Our Crossroads Favourites: Tish Hope



Mrs Hope - actress, motel director. receptionist, antiques shop owner, mother, grandmother, long suffering wife...

If Meg Richardson/Ryder/Mortimer was the motel's marvellous matriarch, then Tish Hope was a sort of lovable aunty figure.

Tish, played by Joy Andrews, spent a lot of time at the motel. She became a director in the late 1960s, and from then on was often found, as Joy Andrews once said "glued to the reception desk".

Tish was a former actress - going by the name of Venetia Dawn - and was often recognised by guests at the motel. An attempt to revive her career in 1969 did not end happily.

The mother of the Reverend Peter Hope, vicar of the parish of King's Oak, Tish was keen for him to marry motel waitress Marilyn Gates, working class Brummie though she was. No snob, our Tish.

With a little intervention from her goodself, the match was successfully made.

Although she was a widow, there was hope for Mrs Hope in the marital stakes - another Mr Hope, in fact - or rather Captain Ted Hope of the Merchant Navy.

The pair married in 1970.

Tish had become a grandmother, and waved farewell to her son, daughter-in-law and granddaughter as they went abroad so that Peter and Marilyn could do missionary work in the early 1970s.

Tish was held at gunpoint by the awful Harry Silver (who looked rather like that 1980s charmer Sid Hooper) as the 1970s got underway, and suffered the loss of her home in a disastrous fire. 

But life goes on.

When Ted retired from the Navy, he and Tish were kept occupied running their own antiques shop in the village, the Hope Chest, and Tish's work at Crossroads.

And Ted's regrettable tendency to commit adultery.

All the nice girls love a sailor...

Although a charming man who clearly loved his wife, Ted also fancied himself as something of a carefree romantic, and this caused a rift in his marriage and a separation in the mid-1970s.

The Hopes were reconciled, but, at the end of the decade, Ted was tempted again - this time by Lloyd Munroe's daughter, Kathryn Fischer, who sported a severe 1920s bobbed hairstyle and was given to  wearing a 1920s/30s gangster style suit. 
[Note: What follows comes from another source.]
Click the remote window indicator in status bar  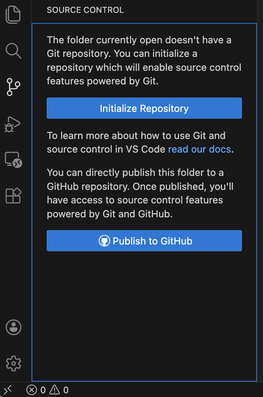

This striking woman appealed to Ted and once again his marriage sailed close to the choppy waters of divorce.

But it all came out in the wash. In soap, men must be naughty and women must suffer, and poor old Tish forgave Ted in the end.

Again.

Tish was last seen behind the reception desk at the motel in 1980.

She was mentioned a few times afterwards, but I've no idea what became of her and Ted.

She was a true Crossroads legend, surviving much, but always kind, dependable and gracious.

Soaps simply don't make 'em like her anymore.

Which is a bit of a swizz, if you ask me.